* **Source excerpt**:
Show of hands: who hates alfredo?
You.. there, in the back. GET OUT. You are but a robot amongst us sent to destroy the empire.
The alfredo empire of deliciousness, that is. Uh… I digress. Another show of hands: who loves the fat and calories in a bowl of creamy, rich fettuccine alfredo?
You.. there, in the back. GET OUT. I hate you for your metabolism.
Alfredo has always been one of my favorite pasta sauces, but I tend to reserve it for a special occasion treat, due to the high amounts of butter, cream, and cheese. And then… I found this. We typically associate cottage cheese with gummy bites at an assisted-living center or our tiny-ass dog Magnolia, whom we were instructed by the vet to feed cottage cheese mixed into her dry food so she’d put on some pounds (11, going on 12! But we still tell everyone she’s a week-old lab, for the sake of O’s masculinity). But think again, people! Blended with some other ingredients, it transforms into a luxurious, creamy sauce, at a fraction of the guilt and hippyness.
Why This Recipe Is So. Dang. Good.
- It’s wonderfully rich and creamy, thanks to the cottage cheese, but lower in fat and calories. Also thanks to the cottage cheese!
- This cottage cheese recipe comes together really, really quickly, and you could make it almost entirely during the time your pasta is boiling.
- You can add all sorts of different spices or seasonings to this cottage cheese alfredo. It’s super versatile.
But be warned. You might have to fend off dozens of requests a day for this stuff. I’m not lying.
The first time I made this, O ate his bowl — and subsequently licked the bowl clean — in total silence.
“He hates it,” I told myself. “Oh well. It’s still so much better for us, and I think it’s pretty damn delicious.”
An hour later.
“That was the best thing I’ve ever had,” O spouts, unprovoked. “Can we have it again tomorrow?”
No. No, we can’t. But “tomorrow,” he repeated the question. I repeated the answer. I need variety, dammit! No matter how good something is. The day after “tomorrow,” he repeated the question, and I, the answer. And so on, until I caved and whipped it up the next week. And then the week after that as a sorry-I’m-going-to-St.-Louis-without-you-and-leaving-you-to-fend-for-yourself dish. I’m not exaggerating in claims of how insanely good this stuff is.
Update: Now that O and I have been married for what feels like a hundred years and have a kid, I have a new anecdote to verify the deliciousness of this cottage cheese recipe. My kid freaked out because somewhere along the line that day he was promised “mac and cheese,” and I kind of thought this would work for that particular request. He wailed a bit but finally tried it. My picky, picky toddler then claimed,
“I love it so much. I want to eat it on Wednesday. I want to eat it on Monday. I want to eat it a lot of times when we come home.“
So… if that doesn’t tell you something about this cottage cheese alfredo, I don’t know what would.

* **Given information**:

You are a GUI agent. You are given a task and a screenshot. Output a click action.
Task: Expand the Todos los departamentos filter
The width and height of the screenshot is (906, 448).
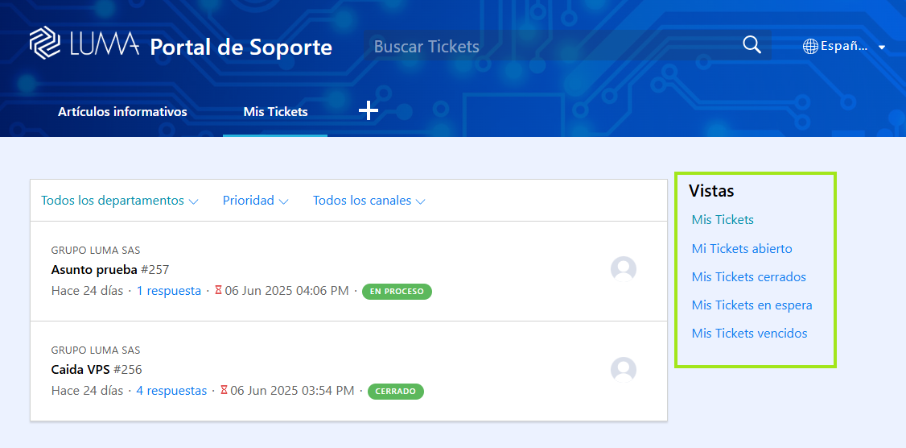point(119,201)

* **What the exercise asks**: Continue the blog post about cottage cheese alfredo, starting after its last sentence.

* **Reply to the task**:
Tips for Success
- Make sure you blend the cottage cheese alfredo mixture until it’s very smooth.
- This cottage cheese recipe is best with about half a pound of pasta. If you don’t mind a less saucy pasta, upping your pasta poundage is fine!
- Simmer your sauce just until it’s thickened – you don’t want to reduce it too much!
Variations
- Instead of basil and oregano, sprinkle in a bit of Cajun seasoning and serve with blackened chicken, tomatoes, and green onions for a Creole pasta.
- Use cultured cottage cheese to make this cottage cheese recipe even healthier.
- Try arrowroot powder instead of cornstarch if you have to or want to avoid corn.
If You Love This Recipe, You’ll Also Love…
- Whole30 Tuna Zoodle Casserole
- Creamy Pumpkin Sage Alfredo with Ronzoni Gluten Free Penne
- Fried Zucchini Basil Gluten-Free Pasta with Fresh Mozzarella
- Baked Feta Pasta
- Healthy Chicken Alfredo with Spaghetti Squash (Whole30, Paleo, Dairy Free)
- Keto Alfredo Sauce
And if you’re looking for a wonderful version of classic Fettuccine Alfredo, this recipe from Erren’s Kitchen is fantastic!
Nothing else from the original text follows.